══ Source data
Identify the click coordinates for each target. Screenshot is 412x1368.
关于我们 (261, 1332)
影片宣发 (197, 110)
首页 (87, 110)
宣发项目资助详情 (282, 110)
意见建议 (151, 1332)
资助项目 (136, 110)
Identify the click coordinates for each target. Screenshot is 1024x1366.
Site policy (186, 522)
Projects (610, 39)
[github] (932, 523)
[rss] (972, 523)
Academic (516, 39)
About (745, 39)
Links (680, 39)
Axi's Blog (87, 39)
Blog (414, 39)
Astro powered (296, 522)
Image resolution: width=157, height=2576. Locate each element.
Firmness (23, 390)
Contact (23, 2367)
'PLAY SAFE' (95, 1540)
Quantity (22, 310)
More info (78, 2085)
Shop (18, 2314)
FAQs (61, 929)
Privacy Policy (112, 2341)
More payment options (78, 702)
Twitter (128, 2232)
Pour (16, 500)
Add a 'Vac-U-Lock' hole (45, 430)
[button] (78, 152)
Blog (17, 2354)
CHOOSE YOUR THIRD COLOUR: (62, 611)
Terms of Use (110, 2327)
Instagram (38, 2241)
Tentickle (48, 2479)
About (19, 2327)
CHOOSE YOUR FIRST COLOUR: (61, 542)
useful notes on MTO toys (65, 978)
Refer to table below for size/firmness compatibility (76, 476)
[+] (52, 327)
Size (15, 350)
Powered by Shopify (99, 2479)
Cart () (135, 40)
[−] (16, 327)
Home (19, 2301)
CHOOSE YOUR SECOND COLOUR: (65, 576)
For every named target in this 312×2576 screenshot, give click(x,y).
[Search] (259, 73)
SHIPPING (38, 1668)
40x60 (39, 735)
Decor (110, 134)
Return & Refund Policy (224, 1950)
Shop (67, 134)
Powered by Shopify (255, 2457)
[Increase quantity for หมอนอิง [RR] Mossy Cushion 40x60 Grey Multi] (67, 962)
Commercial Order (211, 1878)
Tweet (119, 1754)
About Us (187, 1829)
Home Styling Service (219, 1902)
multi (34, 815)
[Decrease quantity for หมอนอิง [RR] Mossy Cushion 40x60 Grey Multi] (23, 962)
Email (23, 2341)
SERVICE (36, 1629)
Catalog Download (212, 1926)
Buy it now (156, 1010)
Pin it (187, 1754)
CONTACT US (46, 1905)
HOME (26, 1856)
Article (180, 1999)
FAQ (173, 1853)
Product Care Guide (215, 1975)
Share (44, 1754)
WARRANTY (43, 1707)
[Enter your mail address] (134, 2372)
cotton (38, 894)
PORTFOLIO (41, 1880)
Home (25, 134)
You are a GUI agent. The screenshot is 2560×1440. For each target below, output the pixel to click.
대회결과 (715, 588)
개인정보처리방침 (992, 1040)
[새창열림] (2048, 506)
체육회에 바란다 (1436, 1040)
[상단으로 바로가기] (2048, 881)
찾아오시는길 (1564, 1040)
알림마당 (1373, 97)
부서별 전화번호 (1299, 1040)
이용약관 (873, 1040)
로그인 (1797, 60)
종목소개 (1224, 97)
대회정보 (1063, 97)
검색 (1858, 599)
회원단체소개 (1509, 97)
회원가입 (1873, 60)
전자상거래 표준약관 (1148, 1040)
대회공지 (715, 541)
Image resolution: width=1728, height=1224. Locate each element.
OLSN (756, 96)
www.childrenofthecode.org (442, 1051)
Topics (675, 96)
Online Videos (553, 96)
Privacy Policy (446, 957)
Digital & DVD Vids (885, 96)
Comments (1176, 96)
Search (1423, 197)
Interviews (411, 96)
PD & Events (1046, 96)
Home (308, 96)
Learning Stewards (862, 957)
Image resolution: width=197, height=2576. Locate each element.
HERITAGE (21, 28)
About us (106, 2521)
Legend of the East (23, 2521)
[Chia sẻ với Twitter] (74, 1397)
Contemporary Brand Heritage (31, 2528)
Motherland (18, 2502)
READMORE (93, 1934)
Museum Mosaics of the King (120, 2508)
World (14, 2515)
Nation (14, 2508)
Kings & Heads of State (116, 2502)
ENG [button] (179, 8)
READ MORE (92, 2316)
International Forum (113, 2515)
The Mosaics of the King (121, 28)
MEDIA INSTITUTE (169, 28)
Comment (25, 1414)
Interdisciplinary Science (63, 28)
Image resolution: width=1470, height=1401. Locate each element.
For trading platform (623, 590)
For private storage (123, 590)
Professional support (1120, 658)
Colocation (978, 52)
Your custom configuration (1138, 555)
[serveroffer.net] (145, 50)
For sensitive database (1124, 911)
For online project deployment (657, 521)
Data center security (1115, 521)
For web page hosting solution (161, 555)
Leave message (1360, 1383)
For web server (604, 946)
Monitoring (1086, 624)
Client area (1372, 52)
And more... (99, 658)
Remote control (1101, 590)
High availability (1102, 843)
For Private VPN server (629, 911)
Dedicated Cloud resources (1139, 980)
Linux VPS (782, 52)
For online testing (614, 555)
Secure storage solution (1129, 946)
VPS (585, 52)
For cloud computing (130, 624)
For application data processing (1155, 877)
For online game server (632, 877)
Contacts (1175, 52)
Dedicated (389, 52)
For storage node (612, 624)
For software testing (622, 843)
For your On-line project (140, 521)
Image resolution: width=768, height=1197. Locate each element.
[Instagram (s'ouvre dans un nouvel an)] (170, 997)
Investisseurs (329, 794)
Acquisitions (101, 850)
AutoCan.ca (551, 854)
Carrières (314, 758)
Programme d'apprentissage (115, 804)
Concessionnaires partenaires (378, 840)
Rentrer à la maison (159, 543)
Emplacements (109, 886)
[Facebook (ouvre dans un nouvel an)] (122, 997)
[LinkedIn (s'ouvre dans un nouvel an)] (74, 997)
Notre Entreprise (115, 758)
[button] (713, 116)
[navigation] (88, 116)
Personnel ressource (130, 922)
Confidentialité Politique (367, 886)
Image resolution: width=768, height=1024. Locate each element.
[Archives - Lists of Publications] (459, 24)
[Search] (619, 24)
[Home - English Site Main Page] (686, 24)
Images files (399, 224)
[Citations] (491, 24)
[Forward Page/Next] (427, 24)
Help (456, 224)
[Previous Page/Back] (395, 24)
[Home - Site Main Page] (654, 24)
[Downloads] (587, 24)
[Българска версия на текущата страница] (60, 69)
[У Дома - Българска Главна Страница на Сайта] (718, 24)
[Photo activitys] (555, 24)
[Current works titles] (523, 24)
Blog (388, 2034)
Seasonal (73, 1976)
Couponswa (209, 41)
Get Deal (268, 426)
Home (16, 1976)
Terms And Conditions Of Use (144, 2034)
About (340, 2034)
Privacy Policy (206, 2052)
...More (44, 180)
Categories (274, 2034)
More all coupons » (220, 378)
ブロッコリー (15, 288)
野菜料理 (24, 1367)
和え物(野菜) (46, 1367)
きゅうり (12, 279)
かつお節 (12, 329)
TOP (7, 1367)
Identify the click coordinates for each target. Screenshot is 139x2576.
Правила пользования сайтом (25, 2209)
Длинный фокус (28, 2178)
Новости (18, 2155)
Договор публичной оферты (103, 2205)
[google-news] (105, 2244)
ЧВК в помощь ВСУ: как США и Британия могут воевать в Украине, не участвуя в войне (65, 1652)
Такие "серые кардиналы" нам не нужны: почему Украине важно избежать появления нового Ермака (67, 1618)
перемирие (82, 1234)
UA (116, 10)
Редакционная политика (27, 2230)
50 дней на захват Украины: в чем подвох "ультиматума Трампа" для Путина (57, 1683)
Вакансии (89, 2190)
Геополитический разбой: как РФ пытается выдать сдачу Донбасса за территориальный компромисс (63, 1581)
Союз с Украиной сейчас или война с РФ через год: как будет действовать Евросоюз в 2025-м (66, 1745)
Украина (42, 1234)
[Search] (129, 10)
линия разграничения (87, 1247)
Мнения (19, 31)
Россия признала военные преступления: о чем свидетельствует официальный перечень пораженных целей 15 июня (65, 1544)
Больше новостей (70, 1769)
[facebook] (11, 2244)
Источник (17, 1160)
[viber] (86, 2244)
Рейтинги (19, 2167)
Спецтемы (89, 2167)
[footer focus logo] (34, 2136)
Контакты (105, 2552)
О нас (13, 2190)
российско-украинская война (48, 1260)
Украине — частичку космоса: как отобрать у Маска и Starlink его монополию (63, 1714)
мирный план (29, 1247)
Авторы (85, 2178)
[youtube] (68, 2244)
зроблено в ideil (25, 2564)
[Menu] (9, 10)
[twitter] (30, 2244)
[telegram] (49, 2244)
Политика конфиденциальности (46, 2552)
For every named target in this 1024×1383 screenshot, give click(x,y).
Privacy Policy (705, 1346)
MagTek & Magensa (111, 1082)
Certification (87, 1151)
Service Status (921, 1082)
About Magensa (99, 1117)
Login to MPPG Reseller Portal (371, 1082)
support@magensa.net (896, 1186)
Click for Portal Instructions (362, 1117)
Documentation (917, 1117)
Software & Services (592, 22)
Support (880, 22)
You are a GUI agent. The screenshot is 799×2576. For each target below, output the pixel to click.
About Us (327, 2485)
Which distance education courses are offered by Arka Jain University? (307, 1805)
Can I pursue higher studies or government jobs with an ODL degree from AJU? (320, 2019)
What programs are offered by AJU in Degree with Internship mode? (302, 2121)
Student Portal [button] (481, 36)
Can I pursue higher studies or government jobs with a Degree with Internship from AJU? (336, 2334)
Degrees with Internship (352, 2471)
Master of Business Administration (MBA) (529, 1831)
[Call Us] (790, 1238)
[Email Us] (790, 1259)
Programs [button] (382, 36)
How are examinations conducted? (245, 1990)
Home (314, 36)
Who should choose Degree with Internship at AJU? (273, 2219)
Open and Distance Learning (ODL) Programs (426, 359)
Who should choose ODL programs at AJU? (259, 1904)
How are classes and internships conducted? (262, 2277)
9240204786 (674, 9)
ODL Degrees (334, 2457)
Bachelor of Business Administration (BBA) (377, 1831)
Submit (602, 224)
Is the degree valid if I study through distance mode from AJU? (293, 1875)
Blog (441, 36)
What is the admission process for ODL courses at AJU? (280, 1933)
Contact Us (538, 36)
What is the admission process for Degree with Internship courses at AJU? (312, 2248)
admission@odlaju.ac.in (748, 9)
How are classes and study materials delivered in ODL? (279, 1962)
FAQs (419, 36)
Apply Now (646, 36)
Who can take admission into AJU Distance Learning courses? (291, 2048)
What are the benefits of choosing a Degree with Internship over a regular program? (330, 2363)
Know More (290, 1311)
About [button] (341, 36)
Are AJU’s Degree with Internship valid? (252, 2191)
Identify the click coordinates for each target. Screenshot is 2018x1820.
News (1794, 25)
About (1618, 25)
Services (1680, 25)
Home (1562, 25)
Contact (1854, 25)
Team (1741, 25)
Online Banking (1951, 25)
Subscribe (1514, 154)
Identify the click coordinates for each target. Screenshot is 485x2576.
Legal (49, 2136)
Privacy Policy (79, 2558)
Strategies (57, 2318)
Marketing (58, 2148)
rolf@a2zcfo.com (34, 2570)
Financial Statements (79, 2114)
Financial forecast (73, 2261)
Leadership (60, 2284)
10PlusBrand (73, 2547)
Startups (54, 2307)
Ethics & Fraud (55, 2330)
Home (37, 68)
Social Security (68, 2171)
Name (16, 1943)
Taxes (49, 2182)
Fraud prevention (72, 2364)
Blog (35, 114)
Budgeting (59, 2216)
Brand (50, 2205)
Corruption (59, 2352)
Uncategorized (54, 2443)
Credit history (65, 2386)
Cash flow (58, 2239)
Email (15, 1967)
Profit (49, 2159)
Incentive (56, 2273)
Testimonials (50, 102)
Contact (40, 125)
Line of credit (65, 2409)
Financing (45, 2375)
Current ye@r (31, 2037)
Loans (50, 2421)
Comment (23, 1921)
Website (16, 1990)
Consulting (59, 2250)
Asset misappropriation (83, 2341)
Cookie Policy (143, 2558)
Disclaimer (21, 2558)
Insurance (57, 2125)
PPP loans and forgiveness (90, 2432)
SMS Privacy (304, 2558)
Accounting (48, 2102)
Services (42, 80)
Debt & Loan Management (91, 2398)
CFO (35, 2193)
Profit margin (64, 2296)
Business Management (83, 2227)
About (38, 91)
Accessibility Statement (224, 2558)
════
[Problem]:
Repeat, character for character, the lines of the material above from the line with "Email (23, 2341)" through the line with "회원가입 (1873, 60)".

[Response area]:
Email (23, 2341)
SERVICE (36, 1629)
Catalog Download (212, 1926)
Buy it now (156, 1010)
Pin it (187, 1754)
CONTACT US (46, 1905)
HOME (26, 1856)
Article (180, 1999)
FAQ (173, 1853)
Product Care Guide (215, 1975)
Share (44, 1754)
WARRANTY (43, 1707)
[Enter your mail address] (134, 2372)
cotton (38, 894)
PORTFOLIO (41, 1880)
Home (25, 134)
You are a GUI agent. The screenshot is 2560×1440. For each target below, output the pixel to click.
대회결과 (715, 588)
개인정보처리방침 (992, 1040)
[새창열림] (2048, 506)
체육회에 바란다 (1436, 1040)
[상단으로 바로가기] (2048, 881)
찾아오시는길 (1564, 1040)
알림마당 (1373, 97)
부서별 전화번호 (1299, 1040)
이용약관 (873, 1040)
로그인 (1797, 60)
종목소개 (1224, 97)
대회정보 (1063, 97)
검색 (1858, 599)
회원단체소개 (1509, 97)
회원가입 (1873, 60)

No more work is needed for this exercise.